だいたい、操体の修業というのはコアマッスルを使うし、半分以上は武術の修業みたいなものなので、しっかりやっていれば体型が変わるのは不思議なことではない。
動きにキレが出てくるのも当然だ。

私の受講生でも半年で10キロ自然に減ったという人がいたし、一番は実行委員のT松さんだろう。30キロも自然に減ったのだから。

そういえば私のクライアントでも、体重は変わらないのに近所のコンビニのおばちゃんから「痩せた?」と言われたという人がいたっけ。

一方、何年やっていても体型が変わらないという人もいる。
「そろそろ変わってもいいんじゃない?」と思う事もある。
同じ事をやっているのに、何故なのだろう。

不思議なことに、皆男性だ。

これもまた不思議なのだが、劇的な変化を遂げる人も、全然変わらない人も大抵男性なのだ。女子は「劇的」というよりも、ナチュラルに変化するようである。

 

★なお、経験が長くても「動き」をやらずに「渦状波®(かじょうは)」だけしかやっていなかったりすると、動きの「キレ」が悪くなるのですぐわかるというのは師匠である。私もわかる。

★質の高い、敢えていうならば、至上体験のような「快」を味わってしまうと、からだが変わるのは間違いない。中にはヨーガの行者が長年の瞑想の後に観るようなヴィジョンを観てしまったという人もいたりする。

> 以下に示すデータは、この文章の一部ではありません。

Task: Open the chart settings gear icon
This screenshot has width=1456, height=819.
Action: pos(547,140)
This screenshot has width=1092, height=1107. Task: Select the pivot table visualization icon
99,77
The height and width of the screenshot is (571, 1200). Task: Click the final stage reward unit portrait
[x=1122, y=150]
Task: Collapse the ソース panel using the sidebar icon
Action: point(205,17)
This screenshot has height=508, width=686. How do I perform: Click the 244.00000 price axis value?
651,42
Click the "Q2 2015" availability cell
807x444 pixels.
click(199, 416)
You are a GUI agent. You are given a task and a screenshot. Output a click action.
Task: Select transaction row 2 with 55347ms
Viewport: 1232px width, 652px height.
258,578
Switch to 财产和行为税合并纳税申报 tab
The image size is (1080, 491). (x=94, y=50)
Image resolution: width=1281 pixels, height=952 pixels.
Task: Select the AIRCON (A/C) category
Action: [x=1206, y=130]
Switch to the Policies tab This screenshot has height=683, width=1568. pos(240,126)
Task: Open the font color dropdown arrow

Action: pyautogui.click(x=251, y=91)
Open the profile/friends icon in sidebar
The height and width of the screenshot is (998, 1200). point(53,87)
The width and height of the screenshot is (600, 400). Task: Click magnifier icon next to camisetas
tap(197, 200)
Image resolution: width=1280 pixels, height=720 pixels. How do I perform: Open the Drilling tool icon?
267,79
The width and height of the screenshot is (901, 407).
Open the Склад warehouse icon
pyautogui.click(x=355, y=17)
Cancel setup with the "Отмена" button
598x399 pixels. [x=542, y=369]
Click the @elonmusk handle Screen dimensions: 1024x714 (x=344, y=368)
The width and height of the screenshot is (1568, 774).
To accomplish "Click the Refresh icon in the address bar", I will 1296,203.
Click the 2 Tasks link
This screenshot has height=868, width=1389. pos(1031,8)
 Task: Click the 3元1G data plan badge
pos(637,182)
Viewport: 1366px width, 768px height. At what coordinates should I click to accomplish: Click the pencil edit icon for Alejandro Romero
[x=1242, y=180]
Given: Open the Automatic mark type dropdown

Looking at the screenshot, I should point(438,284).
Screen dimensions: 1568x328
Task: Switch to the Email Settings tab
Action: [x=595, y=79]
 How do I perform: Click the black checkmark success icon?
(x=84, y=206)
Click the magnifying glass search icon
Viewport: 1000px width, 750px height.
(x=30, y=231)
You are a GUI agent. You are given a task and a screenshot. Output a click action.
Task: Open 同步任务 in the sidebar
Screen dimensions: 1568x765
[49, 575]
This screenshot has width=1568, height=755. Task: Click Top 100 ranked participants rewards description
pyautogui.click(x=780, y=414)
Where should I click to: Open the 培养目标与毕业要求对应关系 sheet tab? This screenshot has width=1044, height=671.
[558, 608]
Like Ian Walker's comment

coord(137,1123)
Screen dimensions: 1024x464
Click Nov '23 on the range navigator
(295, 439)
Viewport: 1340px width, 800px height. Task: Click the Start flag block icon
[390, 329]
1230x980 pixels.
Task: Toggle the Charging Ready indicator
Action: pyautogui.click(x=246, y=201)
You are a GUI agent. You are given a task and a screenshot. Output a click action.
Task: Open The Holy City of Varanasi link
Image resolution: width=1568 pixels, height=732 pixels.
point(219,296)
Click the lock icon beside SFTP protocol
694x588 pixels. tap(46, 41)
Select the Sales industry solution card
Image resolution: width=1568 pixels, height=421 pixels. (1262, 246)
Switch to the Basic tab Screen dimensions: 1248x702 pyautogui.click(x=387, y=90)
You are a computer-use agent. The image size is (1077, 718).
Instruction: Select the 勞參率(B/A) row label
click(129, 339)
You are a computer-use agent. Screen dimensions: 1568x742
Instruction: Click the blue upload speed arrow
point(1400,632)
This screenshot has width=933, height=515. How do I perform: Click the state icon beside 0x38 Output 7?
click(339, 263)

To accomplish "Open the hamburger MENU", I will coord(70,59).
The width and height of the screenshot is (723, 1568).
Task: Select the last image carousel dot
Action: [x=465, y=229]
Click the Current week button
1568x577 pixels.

★このような質の高い快は、第一分析では得られない。第三分析(刺激にならない皮膚へのアプローチ)以上の動診によるだろう。つまり、対になった動きを比較対照し、楽な方へ動かし、瞬間急速脱力させるという分析法(第一分析)では得られないということだ。第二分析(一つ一つの動きに快適感覚の有無をききわけさせるもの。動きは比較対照しない)でも「慣れていれば」「快の回路が開いていれば」という感じで、やはり第三分析(皮膚へのアプローチ)以上の分析法であろう。

 

不思議だ。聞けば食事にも気を遣っているようだし。

これについては何と言うか「何かを手放していない」ということではないかと思っている。。

何だかわからないけど「何か」。

上手く表現できないけれど、彼らには何か共通点がある。
それは「想」の部分だ。

よく「体癖」という言葉を聞くけれど、「体癖」の前に「想」があるのではないだろうか??

または「極上の快」を味わったことがないのかも?

たまに「極上の快」を味わうことを、無意識下で拒否する人がいるのは事実だと思う。

多分、今までの自分が消えてしまうとか「変わる」ことに対する潜在的な恐怖があるのかもしれない。

何を「手放していない」のか、何となくわかるのだが、ここでは文字にしないでおく。